What to do: Transcribe the lines of data below verbatim, starting with the line that contains "Image resolution: width=882" and ending with the line that contains "pos(143,38)", both included.

The data:
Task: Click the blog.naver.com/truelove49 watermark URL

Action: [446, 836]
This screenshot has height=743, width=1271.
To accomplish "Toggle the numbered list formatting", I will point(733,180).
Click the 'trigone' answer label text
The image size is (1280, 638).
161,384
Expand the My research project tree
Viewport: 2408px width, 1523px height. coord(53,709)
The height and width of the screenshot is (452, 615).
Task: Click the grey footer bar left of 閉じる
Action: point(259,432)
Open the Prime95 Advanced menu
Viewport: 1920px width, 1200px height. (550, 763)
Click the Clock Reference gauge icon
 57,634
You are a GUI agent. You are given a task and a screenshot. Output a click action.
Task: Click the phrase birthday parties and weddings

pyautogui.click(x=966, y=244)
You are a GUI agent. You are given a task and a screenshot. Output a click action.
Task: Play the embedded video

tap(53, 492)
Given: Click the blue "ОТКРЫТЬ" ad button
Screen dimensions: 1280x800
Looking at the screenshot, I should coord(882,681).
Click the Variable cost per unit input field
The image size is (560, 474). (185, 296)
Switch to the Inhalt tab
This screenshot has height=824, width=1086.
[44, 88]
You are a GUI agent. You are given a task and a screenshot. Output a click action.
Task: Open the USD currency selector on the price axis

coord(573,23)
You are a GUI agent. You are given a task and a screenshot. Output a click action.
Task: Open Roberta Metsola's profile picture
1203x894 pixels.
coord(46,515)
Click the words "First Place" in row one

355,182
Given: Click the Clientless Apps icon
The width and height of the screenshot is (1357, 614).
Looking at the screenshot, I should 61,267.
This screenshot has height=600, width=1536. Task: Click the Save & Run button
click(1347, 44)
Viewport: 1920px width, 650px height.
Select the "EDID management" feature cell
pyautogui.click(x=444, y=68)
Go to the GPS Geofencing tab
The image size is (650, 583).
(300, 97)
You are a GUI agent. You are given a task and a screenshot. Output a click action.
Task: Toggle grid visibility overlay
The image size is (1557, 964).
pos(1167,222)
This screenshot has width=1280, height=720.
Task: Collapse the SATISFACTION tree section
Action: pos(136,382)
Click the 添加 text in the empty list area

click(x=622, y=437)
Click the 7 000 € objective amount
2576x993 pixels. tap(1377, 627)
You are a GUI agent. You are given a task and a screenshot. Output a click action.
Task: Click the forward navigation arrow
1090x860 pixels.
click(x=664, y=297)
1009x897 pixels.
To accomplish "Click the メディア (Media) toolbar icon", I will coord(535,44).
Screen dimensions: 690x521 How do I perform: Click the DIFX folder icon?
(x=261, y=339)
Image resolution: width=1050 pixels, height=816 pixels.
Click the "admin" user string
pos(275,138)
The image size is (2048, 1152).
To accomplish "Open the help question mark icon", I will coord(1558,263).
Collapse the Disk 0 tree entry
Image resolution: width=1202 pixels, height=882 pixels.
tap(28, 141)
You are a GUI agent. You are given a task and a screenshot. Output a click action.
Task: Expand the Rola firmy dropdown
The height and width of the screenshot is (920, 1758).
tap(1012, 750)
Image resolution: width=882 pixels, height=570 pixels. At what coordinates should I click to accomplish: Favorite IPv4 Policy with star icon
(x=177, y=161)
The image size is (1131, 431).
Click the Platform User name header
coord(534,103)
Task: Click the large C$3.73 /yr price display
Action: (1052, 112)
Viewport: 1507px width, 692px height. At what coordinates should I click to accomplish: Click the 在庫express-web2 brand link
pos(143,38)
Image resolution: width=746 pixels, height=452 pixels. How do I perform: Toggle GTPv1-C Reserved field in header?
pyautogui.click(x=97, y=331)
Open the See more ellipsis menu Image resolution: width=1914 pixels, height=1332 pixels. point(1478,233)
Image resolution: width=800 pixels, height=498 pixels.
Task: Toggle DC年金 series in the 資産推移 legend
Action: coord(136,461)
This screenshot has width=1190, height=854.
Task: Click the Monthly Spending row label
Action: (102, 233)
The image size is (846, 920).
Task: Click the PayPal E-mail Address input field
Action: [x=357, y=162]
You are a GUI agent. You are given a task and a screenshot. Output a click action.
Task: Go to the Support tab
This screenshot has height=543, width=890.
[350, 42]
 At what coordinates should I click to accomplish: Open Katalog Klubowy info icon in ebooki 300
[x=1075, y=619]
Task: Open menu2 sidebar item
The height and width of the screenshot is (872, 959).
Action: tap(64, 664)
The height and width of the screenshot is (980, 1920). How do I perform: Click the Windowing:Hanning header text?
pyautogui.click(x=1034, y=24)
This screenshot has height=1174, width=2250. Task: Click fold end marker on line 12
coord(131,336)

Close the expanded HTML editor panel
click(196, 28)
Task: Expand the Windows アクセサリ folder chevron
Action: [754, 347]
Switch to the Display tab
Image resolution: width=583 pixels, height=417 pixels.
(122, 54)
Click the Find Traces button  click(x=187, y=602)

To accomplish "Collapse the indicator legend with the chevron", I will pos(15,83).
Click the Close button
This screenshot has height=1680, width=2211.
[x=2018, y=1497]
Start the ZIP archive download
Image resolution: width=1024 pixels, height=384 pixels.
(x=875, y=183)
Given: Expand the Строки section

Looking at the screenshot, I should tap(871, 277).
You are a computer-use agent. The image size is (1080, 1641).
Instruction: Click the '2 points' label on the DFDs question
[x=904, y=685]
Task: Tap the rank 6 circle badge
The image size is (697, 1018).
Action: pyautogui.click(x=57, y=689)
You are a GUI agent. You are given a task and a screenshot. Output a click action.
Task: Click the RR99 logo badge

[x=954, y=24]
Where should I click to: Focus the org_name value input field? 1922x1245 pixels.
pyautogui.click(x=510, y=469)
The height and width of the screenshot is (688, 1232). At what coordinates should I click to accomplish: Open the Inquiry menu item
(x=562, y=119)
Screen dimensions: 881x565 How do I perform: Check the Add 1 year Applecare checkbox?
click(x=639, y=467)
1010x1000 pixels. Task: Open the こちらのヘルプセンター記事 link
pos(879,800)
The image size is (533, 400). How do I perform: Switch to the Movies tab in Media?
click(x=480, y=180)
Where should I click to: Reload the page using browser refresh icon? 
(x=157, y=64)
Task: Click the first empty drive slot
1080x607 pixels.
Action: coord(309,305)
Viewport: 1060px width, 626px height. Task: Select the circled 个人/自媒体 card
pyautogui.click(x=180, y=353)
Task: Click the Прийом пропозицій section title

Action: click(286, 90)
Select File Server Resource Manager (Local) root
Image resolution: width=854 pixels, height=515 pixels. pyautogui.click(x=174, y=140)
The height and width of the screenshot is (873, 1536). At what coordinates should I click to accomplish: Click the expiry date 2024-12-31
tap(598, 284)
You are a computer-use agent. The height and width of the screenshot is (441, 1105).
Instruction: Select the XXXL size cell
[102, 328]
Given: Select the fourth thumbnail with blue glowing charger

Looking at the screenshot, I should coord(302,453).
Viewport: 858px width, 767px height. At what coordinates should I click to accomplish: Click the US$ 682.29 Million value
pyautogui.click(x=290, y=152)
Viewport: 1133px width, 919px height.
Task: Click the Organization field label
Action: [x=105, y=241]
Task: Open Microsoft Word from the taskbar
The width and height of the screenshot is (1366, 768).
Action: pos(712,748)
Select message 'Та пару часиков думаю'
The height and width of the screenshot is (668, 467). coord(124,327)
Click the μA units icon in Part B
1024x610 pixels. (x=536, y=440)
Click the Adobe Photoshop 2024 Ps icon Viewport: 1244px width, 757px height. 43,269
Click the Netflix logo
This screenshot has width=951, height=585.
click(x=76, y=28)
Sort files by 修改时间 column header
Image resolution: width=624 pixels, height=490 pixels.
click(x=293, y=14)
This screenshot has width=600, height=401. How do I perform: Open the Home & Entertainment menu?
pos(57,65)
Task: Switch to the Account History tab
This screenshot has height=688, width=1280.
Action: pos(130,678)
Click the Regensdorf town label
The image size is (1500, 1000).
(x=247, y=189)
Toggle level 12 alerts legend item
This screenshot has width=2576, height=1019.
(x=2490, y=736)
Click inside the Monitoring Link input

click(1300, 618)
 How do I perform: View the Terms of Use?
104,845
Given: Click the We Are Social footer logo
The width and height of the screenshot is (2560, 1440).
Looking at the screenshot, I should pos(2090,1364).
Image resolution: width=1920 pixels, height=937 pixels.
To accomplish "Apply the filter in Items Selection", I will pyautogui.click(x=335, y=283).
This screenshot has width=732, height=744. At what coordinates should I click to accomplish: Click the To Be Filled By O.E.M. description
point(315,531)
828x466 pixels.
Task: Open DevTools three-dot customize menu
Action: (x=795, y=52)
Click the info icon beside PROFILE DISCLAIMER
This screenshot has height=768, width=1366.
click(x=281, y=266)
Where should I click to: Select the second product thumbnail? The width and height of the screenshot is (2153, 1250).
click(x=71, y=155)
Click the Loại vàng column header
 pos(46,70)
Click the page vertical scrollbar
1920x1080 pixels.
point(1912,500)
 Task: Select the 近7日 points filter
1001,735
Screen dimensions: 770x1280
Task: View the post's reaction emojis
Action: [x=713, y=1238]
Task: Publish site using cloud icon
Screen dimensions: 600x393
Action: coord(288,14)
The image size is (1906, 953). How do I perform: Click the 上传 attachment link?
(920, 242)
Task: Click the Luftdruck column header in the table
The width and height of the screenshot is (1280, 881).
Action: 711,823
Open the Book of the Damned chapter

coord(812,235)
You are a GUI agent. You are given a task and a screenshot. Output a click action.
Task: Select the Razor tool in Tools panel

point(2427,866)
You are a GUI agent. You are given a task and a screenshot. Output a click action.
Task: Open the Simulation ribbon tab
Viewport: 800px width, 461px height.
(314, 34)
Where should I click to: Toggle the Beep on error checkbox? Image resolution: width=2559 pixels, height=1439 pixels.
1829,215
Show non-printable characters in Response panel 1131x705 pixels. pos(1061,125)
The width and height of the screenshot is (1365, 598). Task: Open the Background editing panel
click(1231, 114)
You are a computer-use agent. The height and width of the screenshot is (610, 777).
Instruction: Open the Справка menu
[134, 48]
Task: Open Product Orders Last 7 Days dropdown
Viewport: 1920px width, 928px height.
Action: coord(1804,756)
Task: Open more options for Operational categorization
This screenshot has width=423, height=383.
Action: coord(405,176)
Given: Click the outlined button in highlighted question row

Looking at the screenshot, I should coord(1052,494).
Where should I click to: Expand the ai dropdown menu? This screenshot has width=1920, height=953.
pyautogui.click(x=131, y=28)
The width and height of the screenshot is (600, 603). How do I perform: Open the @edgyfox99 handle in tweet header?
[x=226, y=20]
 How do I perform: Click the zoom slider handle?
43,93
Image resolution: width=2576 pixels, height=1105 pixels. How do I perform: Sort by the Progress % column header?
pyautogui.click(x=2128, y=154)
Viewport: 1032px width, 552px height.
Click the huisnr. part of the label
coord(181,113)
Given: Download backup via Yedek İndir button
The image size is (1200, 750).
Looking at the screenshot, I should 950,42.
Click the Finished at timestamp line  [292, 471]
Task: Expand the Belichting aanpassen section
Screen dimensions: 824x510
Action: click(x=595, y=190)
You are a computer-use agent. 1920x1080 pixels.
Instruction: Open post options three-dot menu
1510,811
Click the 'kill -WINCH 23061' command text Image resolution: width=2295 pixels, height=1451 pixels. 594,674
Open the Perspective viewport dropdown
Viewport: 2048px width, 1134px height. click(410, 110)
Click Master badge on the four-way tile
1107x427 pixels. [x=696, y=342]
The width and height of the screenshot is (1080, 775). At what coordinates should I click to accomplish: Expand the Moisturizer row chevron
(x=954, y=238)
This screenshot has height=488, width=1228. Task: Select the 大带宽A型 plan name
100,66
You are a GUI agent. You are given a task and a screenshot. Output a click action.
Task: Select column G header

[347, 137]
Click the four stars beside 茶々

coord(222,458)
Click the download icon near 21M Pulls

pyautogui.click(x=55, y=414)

Exercise solution:
Image resolution: width=882 pixels, height=570 pixels. At what coordinates should I click to accomplish: Favorite IPv4 Policy with star icon
(x=177, y=161)
The image size is (1131, 431).
Click the Platform User name header
coord(534,103)
Task: Click the large C$3.73 /yr price display
Action: (1052, 112)
Viewport: 1507px width, 692px height. At what coordinates should I click to accomplish: Click the 在庫express-web2 brand link
pos(143,38)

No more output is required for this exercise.